When discussing data science projects with our prospective clients, we typically ask them about their model validation practices. This helps us gauge the reliability of their existing models as well as their potential to sustain new ones. Working with smaller institutions in the financial services industry, we often find that clients don’t give much thought to validation if their models effectively address the immediate task at hand. In this blog post, we will make the case for the importance of model validation at every scale by discussing the benefits of its implementation and exploring an extreme example of how detrimental invalidated models can be.
Most institutions in the financial services industry have implemented statistical models to optimize a variety of business processes.
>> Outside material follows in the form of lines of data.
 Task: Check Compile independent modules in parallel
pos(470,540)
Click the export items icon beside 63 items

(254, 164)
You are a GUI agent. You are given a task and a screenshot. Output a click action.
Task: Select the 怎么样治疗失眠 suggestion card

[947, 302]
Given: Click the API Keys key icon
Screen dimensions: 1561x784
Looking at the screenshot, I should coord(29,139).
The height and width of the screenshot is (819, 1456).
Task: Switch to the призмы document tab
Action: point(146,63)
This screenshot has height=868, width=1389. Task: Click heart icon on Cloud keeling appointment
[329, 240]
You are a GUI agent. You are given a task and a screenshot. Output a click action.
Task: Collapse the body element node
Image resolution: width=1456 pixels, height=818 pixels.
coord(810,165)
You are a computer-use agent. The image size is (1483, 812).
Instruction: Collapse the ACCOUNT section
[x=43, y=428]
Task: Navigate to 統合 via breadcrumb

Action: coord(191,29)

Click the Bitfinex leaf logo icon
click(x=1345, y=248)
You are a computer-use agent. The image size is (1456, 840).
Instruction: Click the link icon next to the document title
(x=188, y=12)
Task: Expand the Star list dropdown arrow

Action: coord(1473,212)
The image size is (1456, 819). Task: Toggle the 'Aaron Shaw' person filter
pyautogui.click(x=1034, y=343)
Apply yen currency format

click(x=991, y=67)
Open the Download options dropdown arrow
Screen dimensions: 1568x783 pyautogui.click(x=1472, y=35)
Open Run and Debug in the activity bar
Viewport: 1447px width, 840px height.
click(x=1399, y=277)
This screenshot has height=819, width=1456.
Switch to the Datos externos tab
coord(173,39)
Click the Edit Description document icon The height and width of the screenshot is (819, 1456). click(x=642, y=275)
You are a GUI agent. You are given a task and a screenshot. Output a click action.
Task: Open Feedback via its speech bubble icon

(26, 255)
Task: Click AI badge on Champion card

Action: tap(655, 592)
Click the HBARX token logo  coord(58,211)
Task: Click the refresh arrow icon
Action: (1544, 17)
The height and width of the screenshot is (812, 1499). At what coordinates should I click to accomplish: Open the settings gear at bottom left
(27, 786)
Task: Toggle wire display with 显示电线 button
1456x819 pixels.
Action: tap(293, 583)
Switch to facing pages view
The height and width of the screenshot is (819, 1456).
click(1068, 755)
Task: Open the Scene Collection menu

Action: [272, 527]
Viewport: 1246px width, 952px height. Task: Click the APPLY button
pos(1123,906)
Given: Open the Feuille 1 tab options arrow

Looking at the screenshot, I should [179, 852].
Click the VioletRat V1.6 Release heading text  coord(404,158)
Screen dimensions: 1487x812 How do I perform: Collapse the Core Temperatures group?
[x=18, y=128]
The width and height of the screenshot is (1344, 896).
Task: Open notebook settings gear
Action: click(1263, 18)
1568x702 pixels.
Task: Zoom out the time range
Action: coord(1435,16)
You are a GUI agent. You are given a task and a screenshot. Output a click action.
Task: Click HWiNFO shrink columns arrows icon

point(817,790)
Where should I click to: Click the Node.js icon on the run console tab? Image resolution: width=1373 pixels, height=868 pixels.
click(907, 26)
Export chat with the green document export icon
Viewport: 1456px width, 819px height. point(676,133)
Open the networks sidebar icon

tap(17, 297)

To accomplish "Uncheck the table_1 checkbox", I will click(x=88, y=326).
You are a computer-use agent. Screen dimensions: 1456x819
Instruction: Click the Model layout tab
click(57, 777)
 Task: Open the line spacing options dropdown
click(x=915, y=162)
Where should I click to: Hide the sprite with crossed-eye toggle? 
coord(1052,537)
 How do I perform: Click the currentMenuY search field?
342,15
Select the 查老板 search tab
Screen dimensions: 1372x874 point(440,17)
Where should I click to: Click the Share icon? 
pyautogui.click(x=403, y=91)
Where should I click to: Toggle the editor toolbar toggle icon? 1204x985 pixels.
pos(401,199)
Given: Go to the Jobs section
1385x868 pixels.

Well built, properly-regulated models increase operational efficiency by providing data-backed insights that drive informed business decisions. In contrast, erroneous/unstable models can have a significant negative impact on the institutions that implement them, thereby constituting a form of operational risk. Numerous guidelines have been issued to mitigate this risk, which has given rise to a series of standardized practices. Perhaps the most important, yet most overlooked of these practices is model validation.
What Is Model Validation?
Model validation is the component of modeling concerned with testing that performance is stable and in alignment with project goals. This includes justification of the assumptions and limitations of a model, review of the building protocol, and ongoing testing and monitoring. Proper validation should be completed by a third party (that is, someone other than the model developer) to eliminate potential bias in the review process, and herein lies the reason it is so often overlooked. Finding analysts with the necessary domain knowledge to confidently validate models is difficult, especially given price and time constraints. For this reason, some institutions ignore validation, which can result in unstable and/or unreliable models.
Why Is It Important?
Despite the additional hurdles presented by model validation, it is a beneficial process for all involved parties. Primarily, validation gives a simple sanity check to the modeling team by addressing oversights, providing additional insights, and verifying that performance is as reported. Validation also intents the modeling team to extensively document the building protocol so that the validating team can accurately recreate it. In short, models that are transparently-built, thoroughly reviewed, and re-creatable perform better than those that are not. Validation provides a return on investment by preventing poor future performance and should therefore be valued much more than it currently is.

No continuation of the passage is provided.